I think the hardest thing for me when I was going through infertility was when my girlfriends got pregnant. And it didn’t matter if they got pregnant after infertility either. I wanted to be happy for them – but mostly I felt like I was losing a friend. The gulf between my childless world and the world of pregnancy and pre-school just seemed insurmountable.
If my friend was someone that I was sharing my infertility journey with, I was losing someone to cry with. And she was now in the place that I longed for. These are difficult feelings to express. They feel selfish, and small – and I often felt selfish and small when I was feeling them. Sure, I wanted to be thrilled for my friend – but mostly I died a little inside. Let’s face it – my friend’s life was about to radically change with the birth of a baby – and I was still doing cycles of IVF. But my friend’s were precious to me, and I had to figure out how to cope. Eventually I figured out a few tips to survive the ups and downs of lives going in different directions.
1) Allow Space
There was a time when my best friend Lisa and I would just leave phone messages and texts for each other on our phones! We want to keep in touch, and express our love for each other – but we really couldn’t do more than that. So that is what we did and it worked until our lives changed again – and we could share more deeply in each other’s lives again.

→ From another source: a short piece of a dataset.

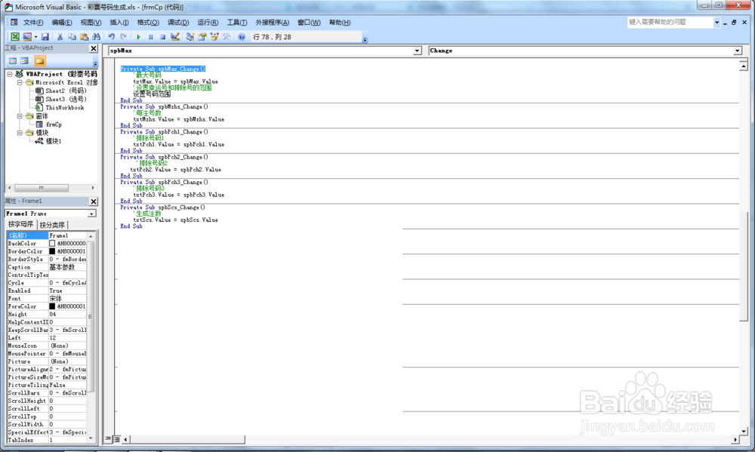Image resolution: width=755 pixels, height=452 pixels.
Task: Open the Change procedure dropdown
Action: pyautogui.click(x=737, y=51)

2) Schedule Time Away Girl Friend Retreats
Plan for time away with each other that does not include husbands, partners, family building schedules and kids. Leave behind the stuff that can trigger either one of you – and connect around the things that you love to share with each other.
3) Share Time in Each Others Lives When You Can
I now that it can feel hard to step into the world of fertility when you feel like you are on the outside. But your friend’s new role as a mother is huge for her. Find a day when you are feeling like you can handle to step into her world, and share her joy. You can also invite her into your work or social life – in a way that she might not be able to usually participate in because of young children. You could also invite her to support you by going to a doctor’s visit or support group.
My friend Lisa and I have been friends for almost 45 years. We went through almost everything together: school, marriage, work, infertility, pregnancy and parenting. There were time when we gave each other a lot of space and there were times when we talked every day. Just keep the love shining in. Lives change a lot – and friendships really can last forever and even survive infertility.